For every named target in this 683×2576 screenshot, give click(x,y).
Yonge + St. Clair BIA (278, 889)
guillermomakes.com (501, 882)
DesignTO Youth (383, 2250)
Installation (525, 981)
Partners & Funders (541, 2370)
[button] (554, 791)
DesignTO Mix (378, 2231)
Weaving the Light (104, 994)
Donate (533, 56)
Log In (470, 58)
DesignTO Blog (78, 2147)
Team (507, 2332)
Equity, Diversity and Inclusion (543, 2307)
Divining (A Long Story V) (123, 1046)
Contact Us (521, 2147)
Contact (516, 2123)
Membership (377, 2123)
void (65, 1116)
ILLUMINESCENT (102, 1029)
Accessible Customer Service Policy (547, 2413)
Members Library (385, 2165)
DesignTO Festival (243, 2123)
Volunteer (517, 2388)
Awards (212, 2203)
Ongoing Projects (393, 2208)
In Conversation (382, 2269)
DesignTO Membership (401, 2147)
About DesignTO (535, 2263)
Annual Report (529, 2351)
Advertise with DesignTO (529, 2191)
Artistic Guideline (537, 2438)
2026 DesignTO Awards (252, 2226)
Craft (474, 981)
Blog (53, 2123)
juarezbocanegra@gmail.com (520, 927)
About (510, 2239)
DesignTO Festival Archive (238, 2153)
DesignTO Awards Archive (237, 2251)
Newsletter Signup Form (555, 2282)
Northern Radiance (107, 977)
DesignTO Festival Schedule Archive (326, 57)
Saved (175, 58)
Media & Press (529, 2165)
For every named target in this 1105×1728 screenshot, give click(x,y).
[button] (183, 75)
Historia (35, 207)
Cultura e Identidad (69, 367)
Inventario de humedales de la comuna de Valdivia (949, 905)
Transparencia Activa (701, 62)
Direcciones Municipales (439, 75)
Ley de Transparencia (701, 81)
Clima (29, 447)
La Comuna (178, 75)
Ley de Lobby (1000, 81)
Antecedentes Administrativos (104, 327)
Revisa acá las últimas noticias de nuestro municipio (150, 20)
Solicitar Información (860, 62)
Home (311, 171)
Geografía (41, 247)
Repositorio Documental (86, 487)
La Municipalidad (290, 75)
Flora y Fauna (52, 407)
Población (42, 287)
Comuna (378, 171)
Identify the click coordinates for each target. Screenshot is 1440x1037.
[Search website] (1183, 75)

# Written exercise
Copy all of the records above, swapping every "DesignTO" for "Design TO" and leaving everything else as it is.

# Finished answer
For every named target in this 683×2576 screenshot, give click(x,y).
Yonge + St. Clair BIA (278, 889)
guillermomakes.com (501, 882)
Design TO Youth (383, 2250)
Installation (525, 981)
Partners & Funders (541, 2370)
[button] (554, 791)
Design TO Mix (378, 2231)
Weaving the Light (104, 994)
Donate (533, 56)
Log In (470, 58)
Design TO Blog (78, 2147)
Team (507, 2332)
Equity, Diversity and Inclusion (543, 2307)
Divining (A Long Story V) (123, 1046)
Contact Us (521, 2147)
Contact (516, 2123)
Membership (377, 2123)
void (65, 1116)
ILLUMINESCENT (102, 1029)
Accessible Customer Service Policy (547, 2413)
Members Library (385, 2165)
Design TO Festival (243, 2123)
Volunteer (517, 2388)
Awards (212, 2203)
Ongoing Projects (393, 2208)
In Conversation (382, 2269)
Design TO Membership (401, 2147)
About Design TO (535, 2263)
Annual Report (529, 2351)
Advertise with Design TO (529, 2191)
Artistic Guideline (537, 2438)
2026 Design TO Awards (252, 2226)
Craft (474, 981)
Blog (53, 2123)
juarezbocanegra@gmail.com (520, 927)
About (510, 2239)
Design TO Festival Archive (238, 2153)
Design TO Awards Archive (237, 2251)
Newsletter Signup Form (555, 2282)
Northern Radiance (107, 977)
Design TO Festival Schedule Archive (326, 57)
Saved (175, 58)
Media & Press (529, 2165)
For every named target in this 1105×1728 screenshot, give click(x,y).
[button] (183, 75)
Historia (35, 207)
Cultura e Identidad (69, 367)
Inventario de humedales de la comuna de Valdivia (949, 905)
Transparencia Activa (701, 62)
Direcciones Municipales (439, 75)
Ley de Transparencia (701, 81)
Clima (29, 447)
La Comuna (178, 75)
Ley de Lobby (1000, 81)
Antecedentes Administrativos (104, 327)
Revisa acá las últimas noticias de nuestro municipio (150, 20)
Solicitar Información (860, 62)
Home (311, 171)
Geografía (41, 247)
Repositorio Documental (86, 487)
La Municipalidad (290, 75)
Flora y Fauna (52, 407)
Población (42, 287)
Comuna (378, 171)
Identify the click coordinates for each target. Screenshot is 1440x1037.
[Search website] (1183, 75)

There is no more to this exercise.